The data START
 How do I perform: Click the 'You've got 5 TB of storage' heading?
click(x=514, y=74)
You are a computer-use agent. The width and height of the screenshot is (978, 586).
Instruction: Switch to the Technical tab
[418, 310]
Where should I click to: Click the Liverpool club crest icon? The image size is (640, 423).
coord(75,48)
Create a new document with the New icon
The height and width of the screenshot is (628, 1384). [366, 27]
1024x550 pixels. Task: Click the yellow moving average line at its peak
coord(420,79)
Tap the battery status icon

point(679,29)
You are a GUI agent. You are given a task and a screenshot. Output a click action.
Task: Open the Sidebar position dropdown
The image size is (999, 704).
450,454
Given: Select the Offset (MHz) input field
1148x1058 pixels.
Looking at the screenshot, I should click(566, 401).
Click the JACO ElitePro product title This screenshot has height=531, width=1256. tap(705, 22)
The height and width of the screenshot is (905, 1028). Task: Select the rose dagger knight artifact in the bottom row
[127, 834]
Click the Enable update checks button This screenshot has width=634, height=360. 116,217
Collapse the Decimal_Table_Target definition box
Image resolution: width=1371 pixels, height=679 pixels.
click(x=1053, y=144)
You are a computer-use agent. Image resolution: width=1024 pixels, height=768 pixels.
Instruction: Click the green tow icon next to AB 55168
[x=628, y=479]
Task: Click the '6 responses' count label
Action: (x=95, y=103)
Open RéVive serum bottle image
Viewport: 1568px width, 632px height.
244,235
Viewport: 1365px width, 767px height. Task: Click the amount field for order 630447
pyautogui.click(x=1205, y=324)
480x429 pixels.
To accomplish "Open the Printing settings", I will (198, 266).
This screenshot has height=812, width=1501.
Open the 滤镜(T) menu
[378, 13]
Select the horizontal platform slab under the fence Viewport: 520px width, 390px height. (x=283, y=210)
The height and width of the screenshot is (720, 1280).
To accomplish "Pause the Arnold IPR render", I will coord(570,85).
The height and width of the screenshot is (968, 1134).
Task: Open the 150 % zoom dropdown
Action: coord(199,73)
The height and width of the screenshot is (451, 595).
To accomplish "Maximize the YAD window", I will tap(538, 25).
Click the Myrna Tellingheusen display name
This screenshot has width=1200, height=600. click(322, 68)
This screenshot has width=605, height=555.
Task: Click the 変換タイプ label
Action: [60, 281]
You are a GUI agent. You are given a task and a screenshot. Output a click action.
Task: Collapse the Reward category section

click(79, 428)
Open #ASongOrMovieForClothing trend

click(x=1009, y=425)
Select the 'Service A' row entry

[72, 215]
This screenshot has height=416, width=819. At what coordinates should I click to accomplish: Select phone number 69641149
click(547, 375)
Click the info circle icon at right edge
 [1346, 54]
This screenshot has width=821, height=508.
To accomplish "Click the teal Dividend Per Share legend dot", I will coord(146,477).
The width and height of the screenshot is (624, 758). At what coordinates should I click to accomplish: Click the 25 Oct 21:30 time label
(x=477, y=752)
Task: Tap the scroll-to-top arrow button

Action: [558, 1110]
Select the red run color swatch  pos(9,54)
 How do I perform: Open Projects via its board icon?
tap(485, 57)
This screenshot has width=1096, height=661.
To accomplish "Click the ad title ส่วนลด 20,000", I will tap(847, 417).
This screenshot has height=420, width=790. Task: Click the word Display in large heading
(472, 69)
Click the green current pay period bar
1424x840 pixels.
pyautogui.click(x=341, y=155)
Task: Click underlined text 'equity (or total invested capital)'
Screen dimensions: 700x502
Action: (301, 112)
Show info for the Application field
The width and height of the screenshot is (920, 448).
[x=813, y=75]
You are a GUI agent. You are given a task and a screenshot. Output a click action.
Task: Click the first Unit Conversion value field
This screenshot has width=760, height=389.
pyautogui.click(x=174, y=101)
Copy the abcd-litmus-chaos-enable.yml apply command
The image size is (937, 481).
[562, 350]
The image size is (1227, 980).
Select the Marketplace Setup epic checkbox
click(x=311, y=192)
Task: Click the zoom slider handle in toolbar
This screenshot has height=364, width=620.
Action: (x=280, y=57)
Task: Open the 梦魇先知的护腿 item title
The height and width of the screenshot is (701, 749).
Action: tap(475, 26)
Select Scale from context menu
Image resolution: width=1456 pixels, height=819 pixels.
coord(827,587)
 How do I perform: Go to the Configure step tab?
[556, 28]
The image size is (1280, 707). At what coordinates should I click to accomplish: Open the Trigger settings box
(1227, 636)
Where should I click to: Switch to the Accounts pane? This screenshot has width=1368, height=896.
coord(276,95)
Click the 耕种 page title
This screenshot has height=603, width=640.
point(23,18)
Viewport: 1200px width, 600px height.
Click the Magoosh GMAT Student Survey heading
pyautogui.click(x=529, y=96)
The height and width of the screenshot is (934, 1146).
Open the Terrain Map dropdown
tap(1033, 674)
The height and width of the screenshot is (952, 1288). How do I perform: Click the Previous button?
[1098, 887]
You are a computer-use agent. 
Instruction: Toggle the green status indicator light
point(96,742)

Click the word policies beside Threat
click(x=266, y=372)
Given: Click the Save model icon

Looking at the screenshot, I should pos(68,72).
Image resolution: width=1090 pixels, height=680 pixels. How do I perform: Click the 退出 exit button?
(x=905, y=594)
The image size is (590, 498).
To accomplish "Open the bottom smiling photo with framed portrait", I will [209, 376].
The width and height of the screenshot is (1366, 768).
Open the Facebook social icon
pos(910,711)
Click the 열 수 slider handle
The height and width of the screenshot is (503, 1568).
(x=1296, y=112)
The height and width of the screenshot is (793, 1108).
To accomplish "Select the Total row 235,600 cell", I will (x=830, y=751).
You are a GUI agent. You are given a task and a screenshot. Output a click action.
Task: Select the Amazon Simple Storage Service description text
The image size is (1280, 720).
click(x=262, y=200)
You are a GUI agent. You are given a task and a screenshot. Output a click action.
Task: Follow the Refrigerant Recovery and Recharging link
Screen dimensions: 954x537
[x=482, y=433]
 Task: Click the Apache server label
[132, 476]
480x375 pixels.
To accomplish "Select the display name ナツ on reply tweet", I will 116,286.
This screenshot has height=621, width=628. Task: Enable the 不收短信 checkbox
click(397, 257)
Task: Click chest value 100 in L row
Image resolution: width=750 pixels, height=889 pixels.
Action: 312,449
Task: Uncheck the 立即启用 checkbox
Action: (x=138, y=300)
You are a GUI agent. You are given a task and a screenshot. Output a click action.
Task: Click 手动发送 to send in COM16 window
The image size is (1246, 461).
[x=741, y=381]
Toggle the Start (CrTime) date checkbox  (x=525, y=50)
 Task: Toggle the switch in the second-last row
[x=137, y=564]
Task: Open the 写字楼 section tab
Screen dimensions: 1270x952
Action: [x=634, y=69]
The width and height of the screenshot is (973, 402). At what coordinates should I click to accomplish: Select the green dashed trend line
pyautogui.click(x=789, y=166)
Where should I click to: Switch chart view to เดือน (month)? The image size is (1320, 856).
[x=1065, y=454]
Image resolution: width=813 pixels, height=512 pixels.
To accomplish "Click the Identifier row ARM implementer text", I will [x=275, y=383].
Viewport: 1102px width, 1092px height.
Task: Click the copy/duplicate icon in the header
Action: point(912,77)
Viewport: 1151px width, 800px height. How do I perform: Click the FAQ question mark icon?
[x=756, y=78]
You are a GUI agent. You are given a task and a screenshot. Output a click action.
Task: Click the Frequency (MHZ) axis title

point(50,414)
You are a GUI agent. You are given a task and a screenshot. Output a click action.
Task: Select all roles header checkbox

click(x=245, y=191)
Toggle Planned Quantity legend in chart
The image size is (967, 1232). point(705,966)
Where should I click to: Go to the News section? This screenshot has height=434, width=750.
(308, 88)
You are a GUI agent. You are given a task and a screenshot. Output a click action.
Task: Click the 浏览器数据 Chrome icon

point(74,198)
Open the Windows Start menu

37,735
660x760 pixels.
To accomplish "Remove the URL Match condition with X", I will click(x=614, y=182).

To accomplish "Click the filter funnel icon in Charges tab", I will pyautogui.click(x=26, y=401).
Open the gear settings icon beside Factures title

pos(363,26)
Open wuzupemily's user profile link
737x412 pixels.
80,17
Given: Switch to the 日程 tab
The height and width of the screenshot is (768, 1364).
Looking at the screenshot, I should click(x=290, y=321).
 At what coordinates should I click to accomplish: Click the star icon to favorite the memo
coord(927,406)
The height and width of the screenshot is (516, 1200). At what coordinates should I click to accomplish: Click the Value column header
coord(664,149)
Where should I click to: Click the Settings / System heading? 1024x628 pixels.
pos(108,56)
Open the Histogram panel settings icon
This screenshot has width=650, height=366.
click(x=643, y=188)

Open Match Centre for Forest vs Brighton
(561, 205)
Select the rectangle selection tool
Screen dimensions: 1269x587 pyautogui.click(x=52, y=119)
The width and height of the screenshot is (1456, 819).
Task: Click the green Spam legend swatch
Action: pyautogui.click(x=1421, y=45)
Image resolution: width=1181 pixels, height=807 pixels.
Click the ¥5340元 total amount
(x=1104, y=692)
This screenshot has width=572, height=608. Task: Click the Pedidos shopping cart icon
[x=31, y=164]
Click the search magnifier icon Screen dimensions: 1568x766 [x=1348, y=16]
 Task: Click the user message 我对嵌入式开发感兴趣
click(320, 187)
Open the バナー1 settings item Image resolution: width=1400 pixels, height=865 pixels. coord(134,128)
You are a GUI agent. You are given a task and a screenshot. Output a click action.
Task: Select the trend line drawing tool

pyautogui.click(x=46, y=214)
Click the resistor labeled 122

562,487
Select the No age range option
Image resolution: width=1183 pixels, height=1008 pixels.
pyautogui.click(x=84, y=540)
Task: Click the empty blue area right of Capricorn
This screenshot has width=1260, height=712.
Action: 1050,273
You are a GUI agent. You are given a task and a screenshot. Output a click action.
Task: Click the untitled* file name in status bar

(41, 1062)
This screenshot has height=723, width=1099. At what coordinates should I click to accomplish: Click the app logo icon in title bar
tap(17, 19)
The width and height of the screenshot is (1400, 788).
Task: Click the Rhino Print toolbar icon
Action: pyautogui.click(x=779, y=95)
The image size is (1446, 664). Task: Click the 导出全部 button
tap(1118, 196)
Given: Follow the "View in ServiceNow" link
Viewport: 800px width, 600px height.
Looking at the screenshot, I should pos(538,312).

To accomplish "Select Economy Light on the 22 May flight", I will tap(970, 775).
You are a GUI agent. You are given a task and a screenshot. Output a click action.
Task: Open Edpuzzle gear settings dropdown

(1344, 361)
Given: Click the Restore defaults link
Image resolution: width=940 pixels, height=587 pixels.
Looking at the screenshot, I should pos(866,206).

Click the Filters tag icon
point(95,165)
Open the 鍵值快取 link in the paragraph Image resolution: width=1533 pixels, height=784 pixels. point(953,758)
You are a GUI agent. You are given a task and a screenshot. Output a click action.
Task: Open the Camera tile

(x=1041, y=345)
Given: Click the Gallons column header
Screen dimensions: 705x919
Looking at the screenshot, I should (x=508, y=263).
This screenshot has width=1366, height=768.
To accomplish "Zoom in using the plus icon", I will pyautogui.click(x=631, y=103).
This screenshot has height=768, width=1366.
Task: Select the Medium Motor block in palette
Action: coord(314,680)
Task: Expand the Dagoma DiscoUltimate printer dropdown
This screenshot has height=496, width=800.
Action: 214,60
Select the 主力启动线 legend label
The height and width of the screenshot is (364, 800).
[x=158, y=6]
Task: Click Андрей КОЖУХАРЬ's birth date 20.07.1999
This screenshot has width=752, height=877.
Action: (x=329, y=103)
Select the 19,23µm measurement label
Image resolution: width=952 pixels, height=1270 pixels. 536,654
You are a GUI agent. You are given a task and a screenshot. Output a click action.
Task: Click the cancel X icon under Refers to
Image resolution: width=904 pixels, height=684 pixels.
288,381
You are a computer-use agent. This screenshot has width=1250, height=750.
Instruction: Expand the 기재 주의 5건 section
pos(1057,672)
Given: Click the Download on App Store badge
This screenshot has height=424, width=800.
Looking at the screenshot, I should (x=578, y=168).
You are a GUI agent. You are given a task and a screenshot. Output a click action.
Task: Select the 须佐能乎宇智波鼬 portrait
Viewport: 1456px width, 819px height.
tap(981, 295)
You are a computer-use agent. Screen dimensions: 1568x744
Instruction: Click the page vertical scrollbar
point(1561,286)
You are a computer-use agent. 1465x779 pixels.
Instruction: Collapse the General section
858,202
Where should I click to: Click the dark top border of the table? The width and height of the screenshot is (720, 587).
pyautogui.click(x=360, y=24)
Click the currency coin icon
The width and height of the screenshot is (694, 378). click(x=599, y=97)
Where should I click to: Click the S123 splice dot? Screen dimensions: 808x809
The data END
(Activity): Print, without alteration, only the lines above between the one holding "Create a new document with the New icon" and the one holding "Click the Enable", inclusive.

(Problem solution):
Create a new document with the New icon
The height and width of the screenshot is (628, 1384). [366, 27]
1024x550 pixels. Task: Click the yellow moving average line at its peak
coord(420,79)
Tap the battery status icon

point(679,29)
You are a GUI agent. You are given a task and a screenshot. Output a click action.
Task: Open the Sidebar position dropdown
The image size is (999, 704).
450,454
Given: Select the Offset (MHz) input field
1148x1058 pixels.
Looking at the screenshot, I should click(566, 401).
Click the JACO ElitePro product title This screenshot has height=531, width=1256. tap(705, 22)
The height and width of the screenshot is (905, 1028). Task: Select the rose dagger knight artifact in the bottom row
[127, 834]
Click the Enable update checks button This screenshot has width=634, height=360. 116,217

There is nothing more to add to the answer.